Она была как справочное бюро. Все городские новости так или иначе проходили через нее.

– Наборный все еще около съемок толчется, наверно?

– Нет, сегодня ведь суббота, значит, он газету выпускает. По субботам он дежурный… А я с утра тут троих клиентов едва выперла. Вот уж надоели, только хлебнут, сейчас опять схватятся, идиоты, в спор, что такое есть Сарбернар!.. Об заклад бились, до двух литров. И тогда Хвазанов приволок книжку и тычет в нос: действительно, там портретик в рамочке и подпись как будто правильная, Сарбернар. Два литра выиграл. А после – хуже: Суглинков, кривоносый, приводит двух свидетелей, что была и у Лазебникова Динка, собака, тоже подлинный Сарбернар, хотя он ее потом увез. Крыть нечем. Тоже два литра выиграл. Тут я их выгнала, они где-нибудь под кустом все четыре вместе пропивают, черти… Ну, идиоты?..

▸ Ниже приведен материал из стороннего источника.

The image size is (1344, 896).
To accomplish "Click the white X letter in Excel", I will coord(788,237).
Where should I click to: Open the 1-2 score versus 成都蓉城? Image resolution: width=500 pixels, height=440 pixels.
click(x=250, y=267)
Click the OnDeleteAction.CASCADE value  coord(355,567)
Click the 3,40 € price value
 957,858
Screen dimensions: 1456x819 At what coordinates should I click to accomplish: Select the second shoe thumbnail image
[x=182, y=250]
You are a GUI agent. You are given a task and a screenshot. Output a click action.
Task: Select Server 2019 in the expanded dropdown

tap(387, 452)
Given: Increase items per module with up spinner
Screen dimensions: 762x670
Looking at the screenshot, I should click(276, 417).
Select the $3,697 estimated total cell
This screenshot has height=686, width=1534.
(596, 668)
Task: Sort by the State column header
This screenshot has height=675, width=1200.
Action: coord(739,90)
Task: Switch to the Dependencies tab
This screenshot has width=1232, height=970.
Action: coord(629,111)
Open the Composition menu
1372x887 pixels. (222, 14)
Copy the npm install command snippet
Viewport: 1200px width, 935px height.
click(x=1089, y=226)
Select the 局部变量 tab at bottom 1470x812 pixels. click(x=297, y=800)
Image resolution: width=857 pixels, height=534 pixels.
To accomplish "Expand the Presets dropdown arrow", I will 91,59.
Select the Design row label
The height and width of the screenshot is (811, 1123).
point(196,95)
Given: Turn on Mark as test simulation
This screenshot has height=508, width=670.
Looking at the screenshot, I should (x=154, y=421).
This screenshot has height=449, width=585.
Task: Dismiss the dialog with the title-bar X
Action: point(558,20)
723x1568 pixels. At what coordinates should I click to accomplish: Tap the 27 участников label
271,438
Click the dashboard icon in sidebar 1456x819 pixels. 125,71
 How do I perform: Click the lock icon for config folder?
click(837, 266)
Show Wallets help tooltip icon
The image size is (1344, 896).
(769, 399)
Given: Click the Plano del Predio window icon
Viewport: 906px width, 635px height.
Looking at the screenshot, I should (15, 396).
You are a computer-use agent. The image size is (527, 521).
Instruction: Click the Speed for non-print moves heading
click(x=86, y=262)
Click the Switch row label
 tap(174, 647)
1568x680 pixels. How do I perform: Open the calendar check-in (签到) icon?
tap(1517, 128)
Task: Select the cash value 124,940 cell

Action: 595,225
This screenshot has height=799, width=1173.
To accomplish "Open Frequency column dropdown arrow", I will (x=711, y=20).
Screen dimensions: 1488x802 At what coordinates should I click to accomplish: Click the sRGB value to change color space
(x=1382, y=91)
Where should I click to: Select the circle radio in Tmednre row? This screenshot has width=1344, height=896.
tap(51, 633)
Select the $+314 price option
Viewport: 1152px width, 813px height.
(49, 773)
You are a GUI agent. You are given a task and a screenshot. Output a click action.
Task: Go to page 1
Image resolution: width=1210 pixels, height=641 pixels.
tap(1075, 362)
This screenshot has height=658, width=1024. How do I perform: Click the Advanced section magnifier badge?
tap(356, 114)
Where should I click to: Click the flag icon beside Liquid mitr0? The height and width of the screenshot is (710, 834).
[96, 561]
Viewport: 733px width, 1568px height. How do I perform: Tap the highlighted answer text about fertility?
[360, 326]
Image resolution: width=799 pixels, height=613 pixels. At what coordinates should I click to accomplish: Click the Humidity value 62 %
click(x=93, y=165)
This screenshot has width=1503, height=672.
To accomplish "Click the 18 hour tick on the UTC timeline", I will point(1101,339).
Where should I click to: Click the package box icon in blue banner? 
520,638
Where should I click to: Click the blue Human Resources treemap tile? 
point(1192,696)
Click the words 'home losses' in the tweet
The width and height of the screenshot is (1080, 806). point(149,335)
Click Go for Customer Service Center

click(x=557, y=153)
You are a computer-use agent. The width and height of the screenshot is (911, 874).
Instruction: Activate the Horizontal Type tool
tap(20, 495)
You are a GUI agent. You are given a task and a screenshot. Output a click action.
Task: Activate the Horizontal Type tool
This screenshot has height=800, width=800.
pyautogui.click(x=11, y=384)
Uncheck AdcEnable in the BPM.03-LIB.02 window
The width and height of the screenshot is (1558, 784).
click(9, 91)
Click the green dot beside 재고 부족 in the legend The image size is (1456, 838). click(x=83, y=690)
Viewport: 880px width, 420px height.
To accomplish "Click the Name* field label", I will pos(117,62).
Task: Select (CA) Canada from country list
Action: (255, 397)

– Ладно, – остановил ее Тынов, – ты мне потом все доскажи. Я это на обратном пути дослушаю лучше. Ладно? Мне к Наборному заглянуть!

Он поднялся по скрипучей лестнице на второй этаж деревянного дома, где помещалась редакция газеты. В коридоре было безлюдно, тихо, только голос Наборного за закрытой дверью бушевал. Жизнь в районной газете была довольно тихая, но когда представлялась малейшая возможность, он бушевал, окунаясь в клокочущую бездну кипучей, нервной, лихорадочной жизни той воображаемой газеты, с ее телетайпами, ночными звонками, сенсациями и катастрофами, мечта о которой все еще тлела в его душе, несмотря на то (или именно потому) что было ему уже за пятьдесят и он давно уже осел, обзавелся семьей, друзьями и родней в своем районе.

Он стоял без пиджака, в старомодных подтяжках, кричал в телефонную трубку. Большим пальцем он подцеплял лямку на груди, далеко оттягивал ее и вдруг разом отпускал. Она громко щелкала, и тогда он хватался за трубку обеими руками. Потом, как бы в соответствии с напряжением разговора, снова начинал оттягивать и спускать резиновую тетиву подтяжек.

– … Что? Что?.. почему он позвонил именно в редакцию? Дурак, вот и звонит в редакцию… Ну вот, теперь я передам вам. Всё? Все!

Он бросил трубку и в изнеможении вытер сухой лоб платком. Тынов смотрел на него с порога, сдерживая усмешку.

– Что ты тут разбушевался? Со двора слышно.

– Ах, это ты? – не сразу остывая от запальчивого крика и возвращаясь в тихую районную субботу, отозвался Наборный.

– Сенсация? ЧП?

– Да! – с достоинством, вызывающе сказал Наборный. – Да!.. Но лучше бы ее не было. Минуточку! – Он опять схватился за трубку, вызвал номер и напряженно стал ждать. Два раза щелкнул подтяжкой и тихо отложил трубку. – Не отвечают. Наверное, уже вылетели. Ты никуда не торопишься?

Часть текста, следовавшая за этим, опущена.